EXERCISE INSTRUCTIONS - Convert the rows below, from the line with "How do I perform: Open the debug bug icon?" to the line with "pyautogui.click(x=59, y=45)", both included, into a JSON list of strings with one string per line, leaving out blank lines.

THE INPUT -
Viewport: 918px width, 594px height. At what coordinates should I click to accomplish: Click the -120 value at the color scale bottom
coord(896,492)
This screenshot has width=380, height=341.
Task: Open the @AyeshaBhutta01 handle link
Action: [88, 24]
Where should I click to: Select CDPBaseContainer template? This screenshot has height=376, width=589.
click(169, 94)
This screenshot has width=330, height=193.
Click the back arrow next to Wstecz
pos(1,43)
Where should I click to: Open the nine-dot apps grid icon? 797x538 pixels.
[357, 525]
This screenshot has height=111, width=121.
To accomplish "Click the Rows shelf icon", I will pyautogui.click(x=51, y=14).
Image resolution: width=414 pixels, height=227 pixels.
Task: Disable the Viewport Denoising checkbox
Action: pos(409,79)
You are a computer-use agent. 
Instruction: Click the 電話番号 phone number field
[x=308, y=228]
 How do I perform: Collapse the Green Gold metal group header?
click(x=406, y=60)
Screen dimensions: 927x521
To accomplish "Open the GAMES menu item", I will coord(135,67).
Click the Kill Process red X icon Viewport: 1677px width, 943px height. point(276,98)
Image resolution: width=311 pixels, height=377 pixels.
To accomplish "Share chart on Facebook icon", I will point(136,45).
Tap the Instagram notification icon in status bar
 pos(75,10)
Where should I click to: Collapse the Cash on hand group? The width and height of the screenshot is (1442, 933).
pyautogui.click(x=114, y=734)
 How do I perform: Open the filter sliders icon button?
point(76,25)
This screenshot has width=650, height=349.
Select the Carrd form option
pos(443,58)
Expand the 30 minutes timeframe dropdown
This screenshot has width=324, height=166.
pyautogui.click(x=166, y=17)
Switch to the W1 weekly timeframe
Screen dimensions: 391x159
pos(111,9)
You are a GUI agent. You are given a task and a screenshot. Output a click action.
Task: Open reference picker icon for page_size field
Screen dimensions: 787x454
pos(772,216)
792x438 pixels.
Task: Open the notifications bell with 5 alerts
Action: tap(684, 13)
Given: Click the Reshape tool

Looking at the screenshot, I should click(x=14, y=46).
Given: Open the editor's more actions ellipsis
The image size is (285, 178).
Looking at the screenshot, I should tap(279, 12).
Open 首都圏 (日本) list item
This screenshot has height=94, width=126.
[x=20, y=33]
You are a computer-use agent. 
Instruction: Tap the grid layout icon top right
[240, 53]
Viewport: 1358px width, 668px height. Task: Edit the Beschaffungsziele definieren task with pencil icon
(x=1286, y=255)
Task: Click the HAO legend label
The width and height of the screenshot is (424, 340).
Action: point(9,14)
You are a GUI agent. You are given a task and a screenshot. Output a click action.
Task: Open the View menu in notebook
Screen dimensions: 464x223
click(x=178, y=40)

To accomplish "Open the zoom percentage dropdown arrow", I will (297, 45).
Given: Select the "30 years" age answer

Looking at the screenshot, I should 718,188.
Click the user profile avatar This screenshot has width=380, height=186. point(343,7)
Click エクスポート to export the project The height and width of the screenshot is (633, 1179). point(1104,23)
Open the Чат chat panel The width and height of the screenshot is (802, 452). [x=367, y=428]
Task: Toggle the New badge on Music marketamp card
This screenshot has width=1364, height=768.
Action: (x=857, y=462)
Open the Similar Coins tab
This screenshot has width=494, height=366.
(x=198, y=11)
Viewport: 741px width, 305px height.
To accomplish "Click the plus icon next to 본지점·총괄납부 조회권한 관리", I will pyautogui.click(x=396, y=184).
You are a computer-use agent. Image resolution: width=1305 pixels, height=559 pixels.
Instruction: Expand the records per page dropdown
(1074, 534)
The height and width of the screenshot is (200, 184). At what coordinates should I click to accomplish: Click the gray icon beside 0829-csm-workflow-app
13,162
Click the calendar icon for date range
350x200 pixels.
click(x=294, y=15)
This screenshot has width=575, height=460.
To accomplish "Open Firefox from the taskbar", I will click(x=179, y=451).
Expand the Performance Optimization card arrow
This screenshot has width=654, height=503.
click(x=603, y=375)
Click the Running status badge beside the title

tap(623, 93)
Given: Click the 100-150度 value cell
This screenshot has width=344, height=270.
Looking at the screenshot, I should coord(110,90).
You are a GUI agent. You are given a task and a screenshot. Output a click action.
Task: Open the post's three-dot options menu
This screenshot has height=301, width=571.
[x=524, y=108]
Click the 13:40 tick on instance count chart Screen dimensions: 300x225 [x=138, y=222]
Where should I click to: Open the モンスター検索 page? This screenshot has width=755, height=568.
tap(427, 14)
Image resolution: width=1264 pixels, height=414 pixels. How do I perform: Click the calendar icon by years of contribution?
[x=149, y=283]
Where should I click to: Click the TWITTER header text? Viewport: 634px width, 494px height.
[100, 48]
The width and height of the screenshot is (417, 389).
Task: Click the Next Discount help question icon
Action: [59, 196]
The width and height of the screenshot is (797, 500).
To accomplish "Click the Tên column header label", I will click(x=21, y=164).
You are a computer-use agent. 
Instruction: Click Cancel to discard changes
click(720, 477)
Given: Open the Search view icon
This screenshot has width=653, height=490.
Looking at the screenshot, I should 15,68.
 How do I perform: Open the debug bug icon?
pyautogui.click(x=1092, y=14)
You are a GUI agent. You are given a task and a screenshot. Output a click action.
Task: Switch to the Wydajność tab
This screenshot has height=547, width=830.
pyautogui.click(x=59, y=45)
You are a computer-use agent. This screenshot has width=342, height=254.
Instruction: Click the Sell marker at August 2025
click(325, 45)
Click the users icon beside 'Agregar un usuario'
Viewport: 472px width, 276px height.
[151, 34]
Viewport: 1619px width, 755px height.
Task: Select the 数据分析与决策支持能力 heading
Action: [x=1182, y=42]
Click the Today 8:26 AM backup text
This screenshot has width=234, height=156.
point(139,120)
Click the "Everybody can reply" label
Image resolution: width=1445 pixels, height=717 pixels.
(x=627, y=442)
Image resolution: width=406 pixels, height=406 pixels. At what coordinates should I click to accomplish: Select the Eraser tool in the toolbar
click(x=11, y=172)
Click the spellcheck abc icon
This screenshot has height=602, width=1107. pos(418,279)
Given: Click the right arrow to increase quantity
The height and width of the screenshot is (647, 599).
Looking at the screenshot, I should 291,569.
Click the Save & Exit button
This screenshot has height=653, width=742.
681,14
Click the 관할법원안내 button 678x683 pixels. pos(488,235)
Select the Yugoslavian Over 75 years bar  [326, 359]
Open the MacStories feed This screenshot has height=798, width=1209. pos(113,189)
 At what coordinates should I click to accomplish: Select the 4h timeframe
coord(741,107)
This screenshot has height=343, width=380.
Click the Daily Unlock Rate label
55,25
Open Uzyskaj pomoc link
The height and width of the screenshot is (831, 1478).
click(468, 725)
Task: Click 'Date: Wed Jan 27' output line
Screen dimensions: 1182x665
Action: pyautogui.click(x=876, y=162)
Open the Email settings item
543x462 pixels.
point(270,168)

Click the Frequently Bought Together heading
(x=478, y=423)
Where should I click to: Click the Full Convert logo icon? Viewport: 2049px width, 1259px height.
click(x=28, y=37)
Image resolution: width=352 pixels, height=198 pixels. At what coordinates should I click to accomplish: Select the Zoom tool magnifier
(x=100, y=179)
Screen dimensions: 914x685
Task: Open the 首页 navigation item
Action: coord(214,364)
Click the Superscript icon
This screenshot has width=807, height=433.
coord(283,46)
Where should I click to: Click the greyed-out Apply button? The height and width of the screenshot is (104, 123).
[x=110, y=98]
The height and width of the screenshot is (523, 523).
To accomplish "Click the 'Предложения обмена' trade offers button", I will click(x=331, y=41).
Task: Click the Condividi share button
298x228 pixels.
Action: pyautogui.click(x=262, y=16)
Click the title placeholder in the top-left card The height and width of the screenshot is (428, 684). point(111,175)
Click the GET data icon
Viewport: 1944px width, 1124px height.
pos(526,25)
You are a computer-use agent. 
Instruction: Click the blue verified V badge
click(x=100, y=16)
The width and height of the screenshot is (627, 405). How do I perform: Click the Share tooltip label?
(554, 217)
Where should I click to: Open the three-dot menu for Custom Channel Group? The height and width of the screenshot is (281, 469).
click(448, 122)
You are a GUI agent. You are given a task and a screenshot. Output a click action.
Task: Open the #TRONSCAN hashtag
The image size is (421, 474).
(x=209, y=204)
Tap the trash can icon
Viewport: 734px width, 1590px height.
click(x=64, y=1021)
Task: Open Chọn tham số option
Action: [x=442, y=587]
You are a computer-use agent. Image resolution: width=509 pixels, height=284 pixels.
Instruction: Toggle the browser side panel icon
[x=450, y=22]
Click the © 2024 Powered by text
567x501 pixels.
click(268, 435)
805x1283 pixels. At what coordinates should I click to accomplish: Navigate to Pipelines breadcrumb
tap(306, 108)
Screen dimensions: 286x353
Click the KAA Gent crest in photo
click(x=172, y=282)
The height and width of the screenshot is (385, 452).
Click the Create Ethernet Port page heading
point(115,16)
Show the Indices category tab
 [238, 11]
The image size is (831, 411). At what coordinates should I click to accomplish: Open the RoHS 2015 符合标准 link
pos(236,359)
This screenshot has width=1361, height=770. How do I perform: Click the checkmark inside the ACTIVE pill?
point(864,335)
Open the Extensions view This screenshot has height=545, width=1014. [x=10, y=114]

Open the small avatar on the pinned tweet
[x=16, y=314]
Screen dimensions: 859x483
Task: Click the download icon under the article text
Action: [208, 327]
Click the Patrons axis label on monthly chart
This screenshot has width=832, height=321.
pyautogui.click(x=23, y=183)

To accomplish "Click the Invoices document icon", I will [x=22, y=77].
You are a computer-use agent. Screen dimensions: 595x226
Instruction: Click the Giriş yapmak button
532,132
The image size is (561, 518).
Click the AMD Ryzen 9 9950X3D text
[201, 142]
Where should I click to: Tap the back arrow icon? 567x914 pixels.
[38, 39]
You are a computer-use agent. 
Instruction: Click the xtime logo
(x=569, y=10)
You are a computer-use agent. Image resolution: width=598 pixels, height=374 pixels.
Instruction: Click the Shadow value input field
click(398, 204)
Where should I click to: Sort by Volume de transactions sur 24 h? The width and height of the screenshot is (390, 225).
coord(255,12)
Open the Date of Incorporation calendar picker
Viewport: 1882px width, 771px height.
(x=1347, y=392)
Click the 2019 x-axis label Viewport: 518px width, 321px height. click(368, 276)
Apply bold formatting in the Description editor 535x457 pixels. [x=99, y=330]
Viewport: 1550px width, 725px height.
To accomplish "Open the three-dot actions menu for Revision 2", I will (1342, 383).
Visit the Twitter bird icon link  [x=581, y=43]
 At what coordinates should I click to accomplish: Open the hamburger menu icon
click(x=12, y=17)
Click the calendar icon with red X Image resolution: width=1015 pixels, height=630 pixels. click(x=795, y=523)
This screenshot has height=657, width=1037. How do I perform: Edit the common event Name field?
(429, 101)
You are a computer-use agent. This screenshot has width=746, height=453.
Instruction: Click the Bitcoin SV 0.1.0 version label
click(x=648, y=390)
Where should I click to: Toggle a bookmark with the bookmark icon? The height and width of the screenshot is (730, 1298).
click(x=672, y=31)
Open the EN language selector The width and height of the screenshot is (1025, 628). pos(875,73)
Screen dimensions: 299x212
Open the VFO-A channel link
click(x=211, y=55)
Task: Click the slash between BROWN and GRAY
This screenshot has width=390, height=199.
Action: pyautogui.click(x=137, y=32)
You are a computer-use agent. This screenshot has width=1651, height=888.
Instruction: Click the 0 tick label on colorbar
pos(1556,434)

PROBLEM SOLUTION -
[
  " How do I perform: Open the debug bug icon?",
  "pyautogui.click(x=1092, y=14)",
  "You are a GUI agent. You are given a task and a screenshot. Output a click action.",
  "Task: Switch to the Wydajność tab",
  "This screenshot has height=547, width=830.",
  "pyautogui.click(x=59, y=45)"
]